Adornos: necesitaba adornos. Con unas plantas de lechuga —que su mamá había tirado a la basura mientras preparaba la ensalada del almuerzo porque estaban marchitas— trenzó un cordón alrededor del neumático. Aplastó las hojas de lechuga hasta que todas tuvieron el mismo color verde negruzco. Le daban un toque de distinción, como el que tenían las estatuitas de bronce del estudio de ese abogado amigo del abuelo.
La idea de decorarla con velitas no le gustaba nada. Era un sufrimiento tener que soplarlas una y otra vez para las fotos de su cumpleaños. Para la foto de papá, que nunca tenía el flash listo; para la foto de la tía Rosa, que quería que soplara con una sonrisa; y para las fotos de mamá, que siempre sacaba de más, por las dudas. ¡Y a esas velas que se vuelven a encender solas dan ganas de aplastarlas de un manotazo!
Pero hacía falta algo luminoso, y recordó la linterna de campamento. La colocó en el centro, hundiéndola un poco, lo que hizo que la torta se pusiera panzona (como las de los dibujos animados). Sólo sobresalían el foco y la perilla de encendido. Pensaba usar el efecto baliza, que hace que una luz roja se encienda y se apague intermitentemente.
Cubrió el foco con un papel celofán de color rosa, que estaba algo arrugado, y lo sujetó con escarbadientes a la arena.
Un par de moscas había comenzado a revolotear sobre su creación, así que roció todo con un líquido que su mamá le echaba a las plantas, y que decía “ECOLÓGICO” en la etiqueta. “Muy ecológico no debe ser si se usa para matar insectos”, pensó.
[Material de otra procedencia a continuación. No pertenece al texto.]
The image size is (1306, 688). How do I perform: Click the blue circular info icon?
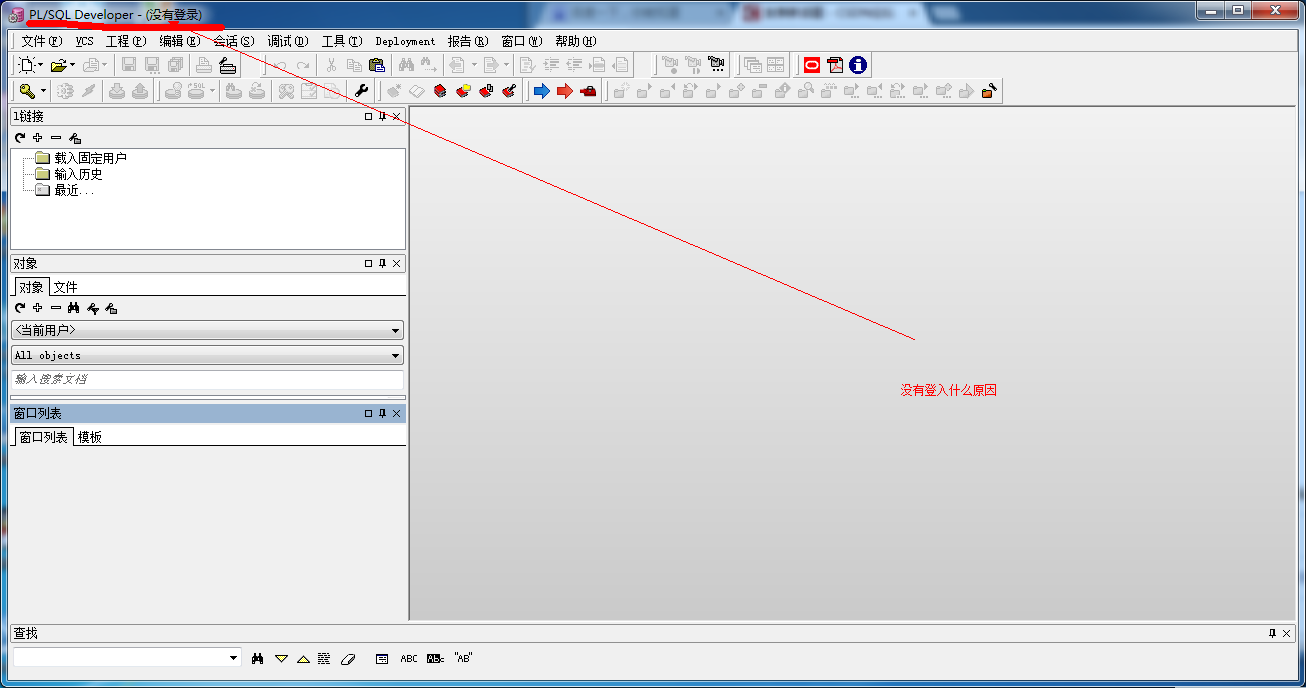click(x=858, y=65)
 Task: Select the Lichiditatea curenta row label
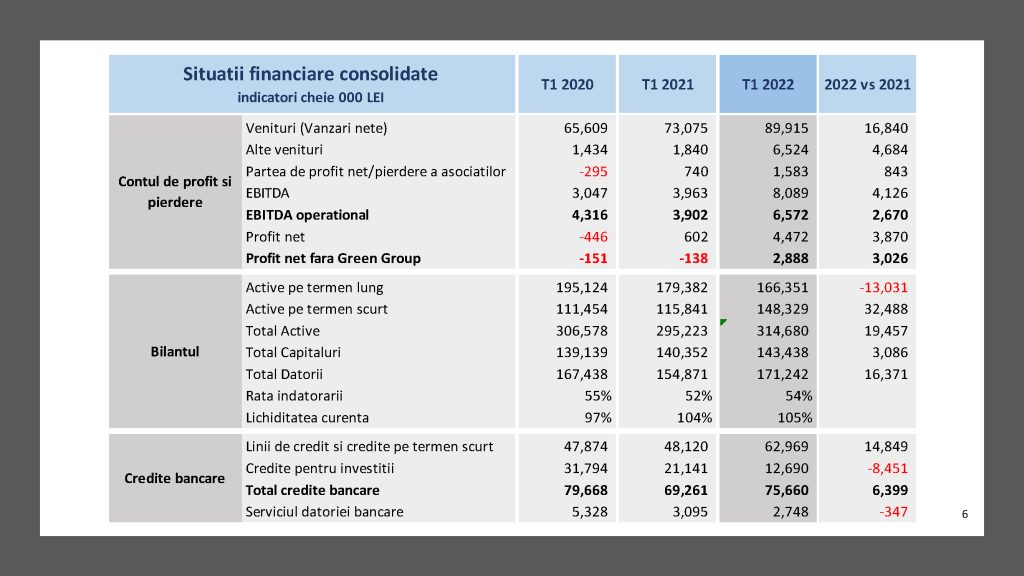[x=307, y=418]
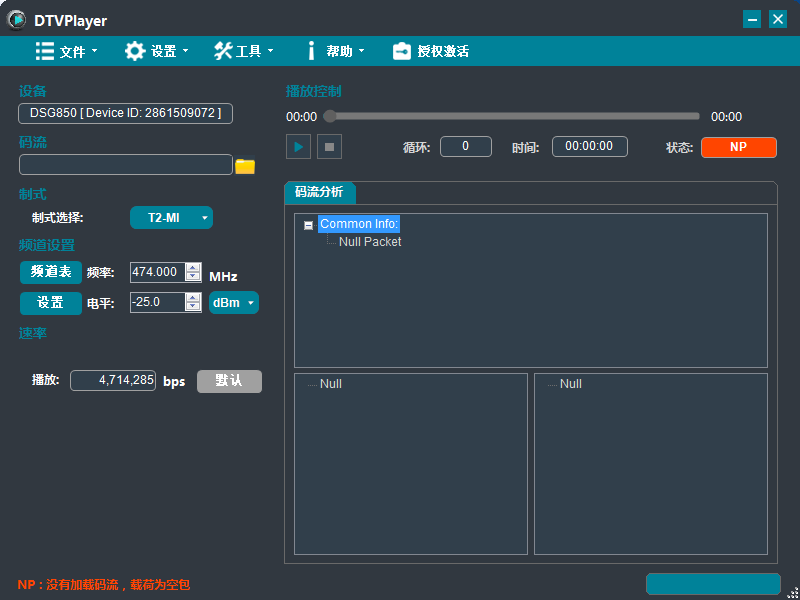This screenshot has height=600, width=800.
Task: Click the stream file path field
Action: click(125, 165)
El olor no era agradable pero al menos podía continuar trabajando en paz. De todos modos pensaba darle el toque final con unas gotas de perfume —aquél que venía en un frasco con forma de corazón.
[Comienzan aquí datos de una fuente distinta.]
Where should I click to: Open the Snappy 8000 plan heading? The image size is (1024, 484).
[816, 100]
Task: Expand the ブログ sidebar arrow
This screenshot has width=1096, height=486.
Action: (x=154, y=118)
Lo principal ya estaba: buena forma, buen color, luces y brillo. Sólo faltaban los detalles de terminación, aquellos que hacen que todo se vea “súper”. Pasta dental alrededor de la base —justo arriba de la trenza de lechuga— y una flor de la misma pasta mentolada al pie de cada uno de los escarbadientes que sostenían el papel celofán. Piedritas de colores brillantes del fondo de la pecera de su hermano mayor, que sacaría sin despertar a los pececitos de colores que —como sus padres— también dormían la siesta. Todo espolvoreado con el talco de fécula para la colita de su hermano menor.
Hmmm… la torta sorpresa se veía realmente especial. Había llegado el momento de tomar la decisión más importante: ¿horno o microondas?
Pensó en la goma del neumático, en el papel celofán y en el plástico de la linterna, y le pareció que iba a ser imposible lograr el punto de cocción justo para todo. Así que su decisión fue: en frío.
Sofía llegó puntualmente —a eso de las cinco. Prepararon dos vasos altos de leche muy chocolatada y llevaron la torta sorpresa a la habitación de Lucrecia —que era donde se reunían cada vez que Sofía venía a visitarla. Se sirvieron dos porciones generosas de torta en los platos de plástico del juego que le habían regalado para su cumpleaños, y se sentaron a comer. ¡Las galletitas dulces que había traído Sofía estaban riquísimas!